OpenAI's abandoned MMO gym for persistent-world agents
A research environment that treats Runescape's complexity as a feature, not a bug.

What it does Neural MMO is a Python environment for training thousands of agents in a persistent, open-ended game world inspired by MMORPGs. It provides a native API (Trinity) and a Gym-compatible wrapper for running multi-agent experiments where agents can skill, trade, fight, and die permanently. The environment ships with a THREE.js web renderer and PyTorch utilities for rollouts and optimization.
The interesting bit The authors argue that MMORPGs—not MOBAs, not Atari—are the best available proxy for real-world complexity: persistent economies, thousands of concurrent agents, and skill trees that take thousands of hours to max. They explicitly designed the environment to help agents learn rather than adversarially benchmarking them, which is a rarer philosophy than you’d think.
Key highlights
- Four named modules: Blade (env), Embyr (renderer), Trinity (API), Ethyr (neural utilities)
- Native API avoids 10–1000x interprocess overhead of VecEnv for large populations
- Persistent world:
reset()only on initialization; missing observations mean an agent died - Ships with cluster/server/agent hierarchy (Pantheon/God/Sword) for distributed training
- Can train “reasonable policies on a single CPU” per the authors
Caveats
- Archived by OpenAI in 2019; active development moved to
jsuarez5341/neural-mmo - Setup requires fixing a symlink to an external client repo and manual PyTorch installation
- Renderer only officially supports Firefox; Chrome/Safari “might work”

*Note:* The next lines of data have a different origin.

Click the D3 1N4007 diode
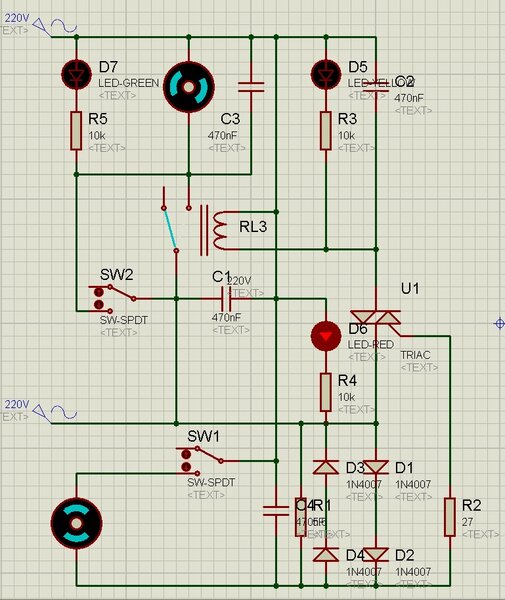505x600 pixels. (x=326, y=467)
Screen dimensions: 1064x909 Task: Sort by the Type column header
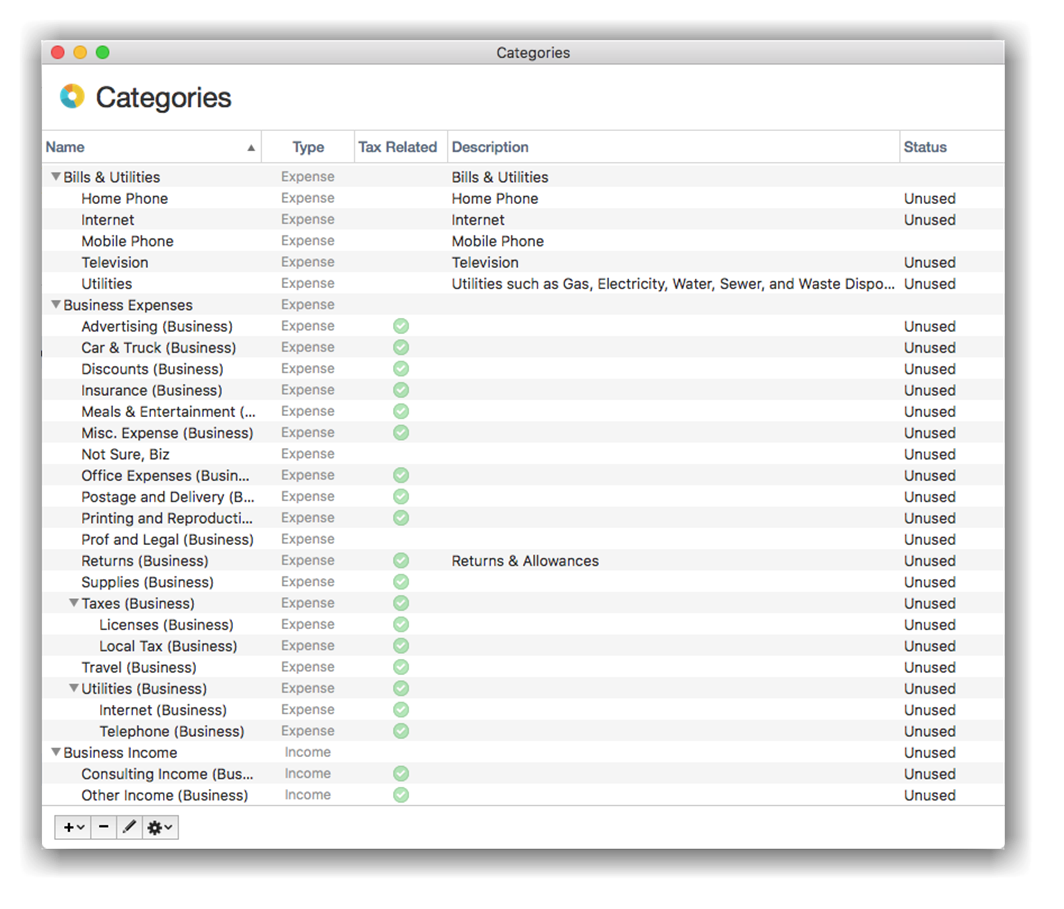(308, 147)
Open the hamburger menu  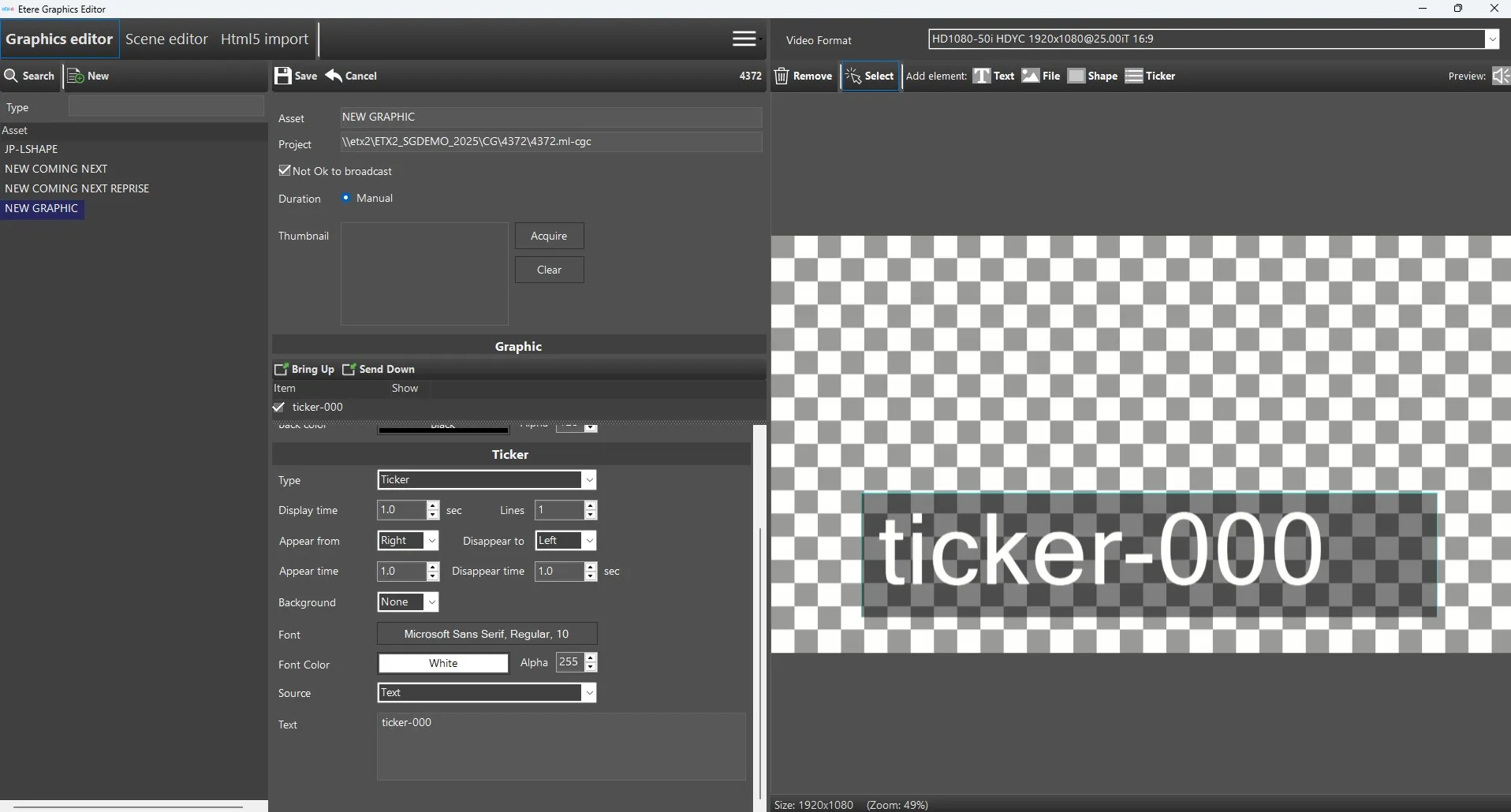pyautogui.click(x=744, y=39)
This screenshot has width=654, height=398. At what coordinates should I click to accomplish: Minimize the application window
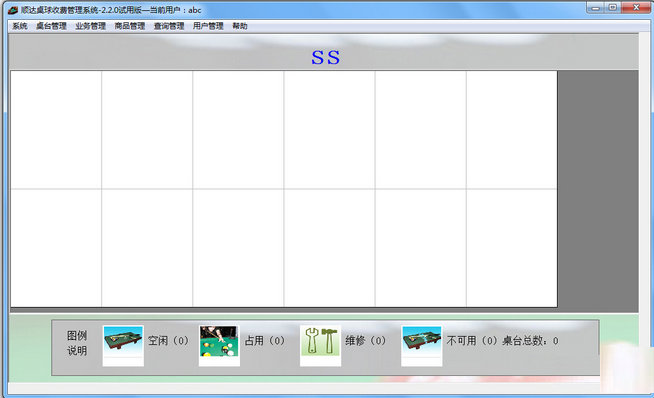pyautogui.click(x=596, y=8)
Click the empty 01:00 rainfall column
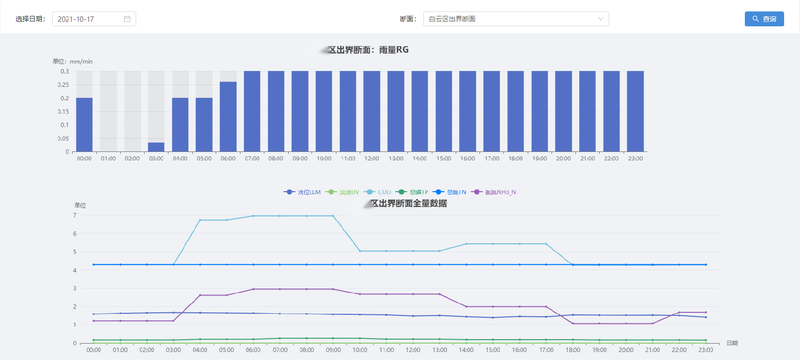This screenshot has width=800, height=360. 108,111
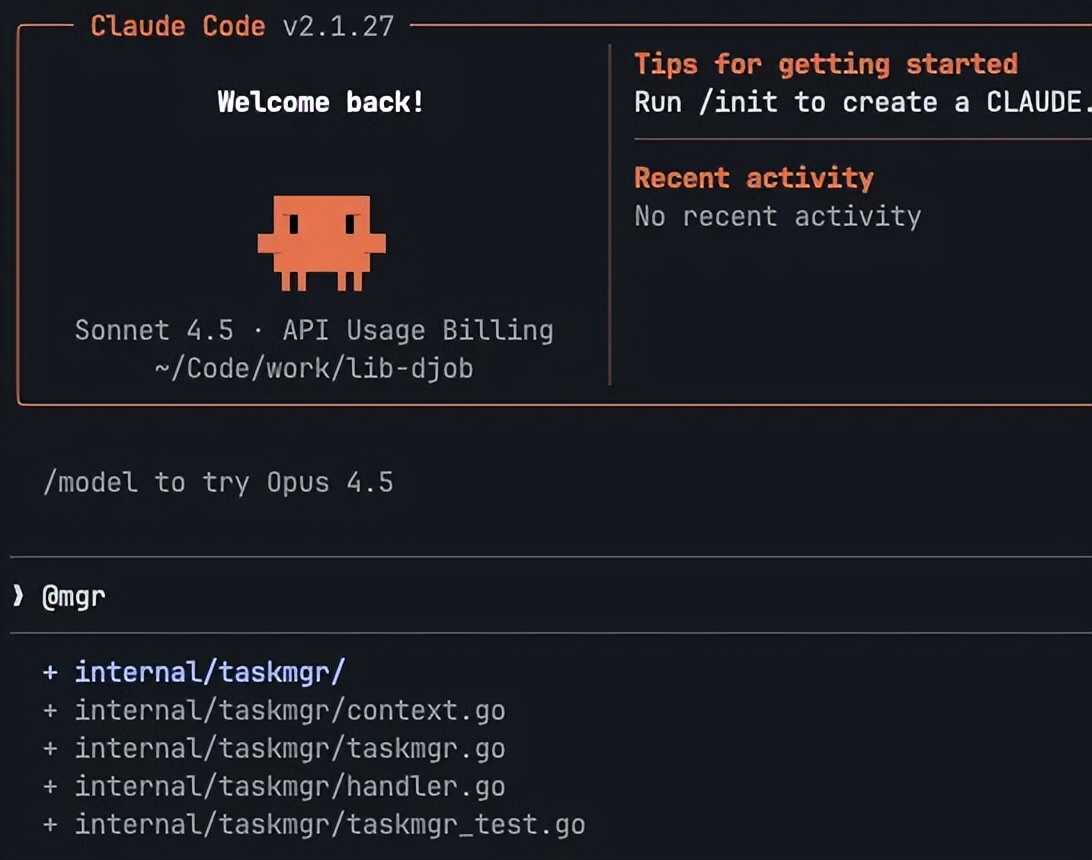Viewport: 1092px width, 860px height.
Task: Choose internal/taskmgr/taskmgr.go from the list
Action: 290,749
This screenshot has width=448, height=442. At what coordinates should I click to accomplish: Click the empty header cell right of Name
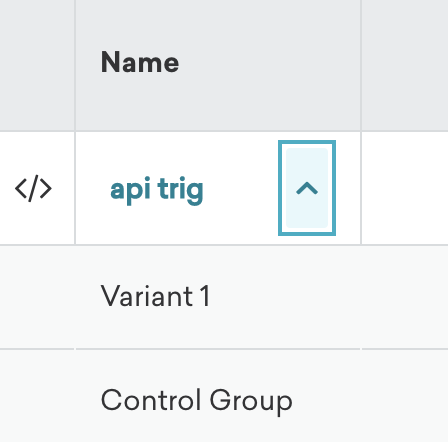click(x=405, y=65)
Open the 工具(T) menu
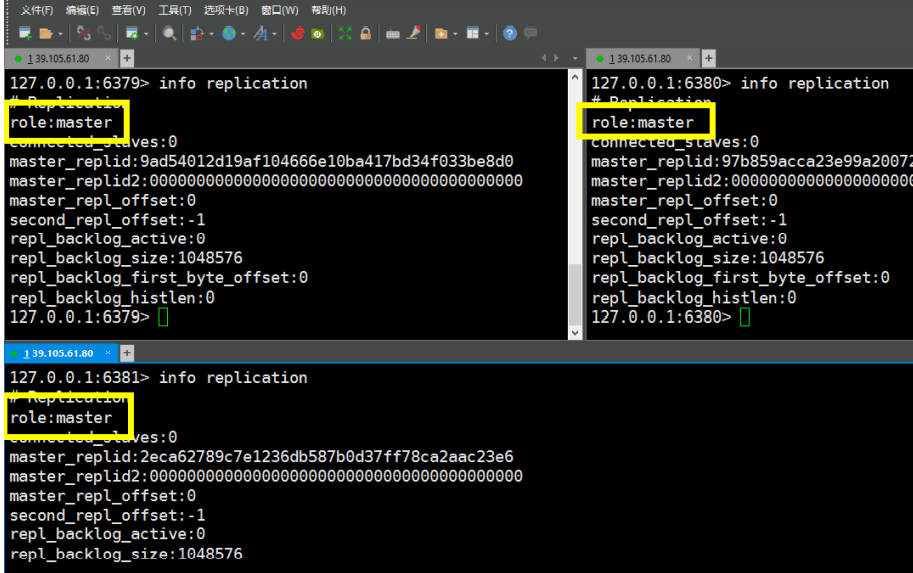This screenshot has width=913, height=573. [175, 10]

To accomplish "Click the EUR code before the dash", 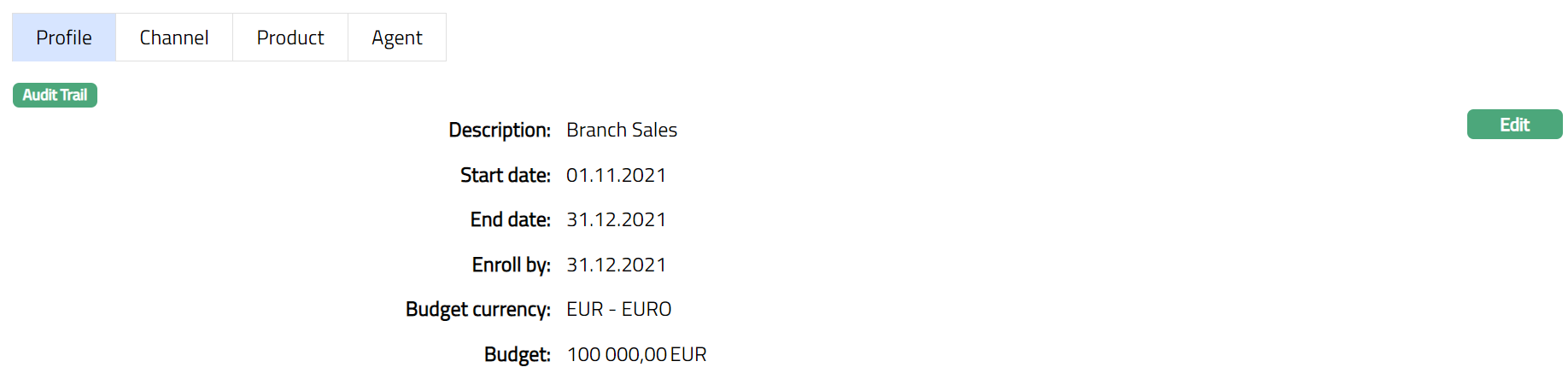I will coord(585,309).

- The authors list three explicit failure modes, including “computational infeasibility” and the possibility that scaling either agents or environments is simply too hard
Verdict Worth a look for multi-agent and artificial-life researchers who need persistence and population scale. Everyone else should probably start with the actively maintained fork, or a less opinionated environment.